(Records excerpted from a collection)

■ ■ ■ ■

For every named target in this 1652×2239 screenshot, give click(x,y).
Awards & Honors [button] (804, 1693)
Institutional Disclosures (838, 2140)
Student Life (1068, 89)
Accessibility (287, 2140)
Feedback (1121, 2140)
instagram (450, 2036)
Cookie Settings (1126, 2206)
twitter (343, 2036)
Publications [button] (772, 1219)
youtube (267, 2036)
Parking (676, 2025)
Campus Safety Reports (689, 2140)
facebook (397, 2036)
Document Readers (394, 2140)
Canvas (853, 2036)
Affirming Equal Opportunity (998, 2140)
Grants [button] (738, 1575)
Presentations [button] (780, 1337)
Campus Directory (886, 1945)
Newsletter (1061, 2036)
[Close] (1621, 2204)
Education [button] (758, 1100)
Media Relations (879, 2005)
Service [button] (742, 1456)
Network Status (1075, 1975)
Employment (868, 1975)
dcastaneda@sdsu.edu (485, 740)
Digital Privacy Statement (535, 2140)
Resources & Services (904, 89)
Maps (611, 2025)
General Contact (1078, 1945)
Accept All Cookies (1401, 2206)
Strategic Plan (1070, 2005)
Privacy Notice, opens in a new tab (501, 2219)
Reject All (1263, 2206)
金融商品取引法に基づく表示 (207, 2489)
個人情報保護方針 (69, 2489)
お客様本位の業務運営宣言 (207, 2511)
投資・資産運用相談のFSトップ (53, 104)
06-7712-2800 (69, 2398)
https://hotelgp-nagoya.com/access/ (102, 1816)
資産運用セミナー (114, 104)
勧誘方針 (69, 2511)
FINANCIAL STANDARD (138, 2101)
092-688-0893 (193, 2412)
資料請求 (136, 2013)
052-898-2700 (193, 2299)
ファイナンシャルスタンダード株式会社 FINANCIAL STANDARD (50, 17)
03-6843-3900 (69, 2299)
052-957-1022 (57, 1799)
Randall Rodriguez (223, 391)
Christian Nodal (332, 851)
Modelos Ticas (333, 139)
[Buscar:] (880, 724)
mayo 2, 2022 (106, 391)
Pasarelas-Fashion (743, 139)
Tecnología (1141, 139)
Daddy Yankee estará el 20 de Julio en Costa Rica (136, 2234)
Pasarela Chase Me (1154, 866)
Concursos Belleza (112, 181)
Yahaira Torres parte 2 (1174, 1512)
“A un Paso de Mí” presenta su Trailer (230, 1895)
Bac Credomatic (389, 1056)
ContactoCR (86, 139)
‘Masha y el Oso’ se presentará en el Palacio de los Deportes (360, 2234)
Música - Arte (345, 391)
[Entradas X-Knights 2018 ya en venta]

■ ■ ■ ■

Work task: Only the lines above that include the word "Campus" belong in the answer; copy each one.

Answer space:
Campus Safety Reports (689, 2140)
Campus Directory (886, 1945)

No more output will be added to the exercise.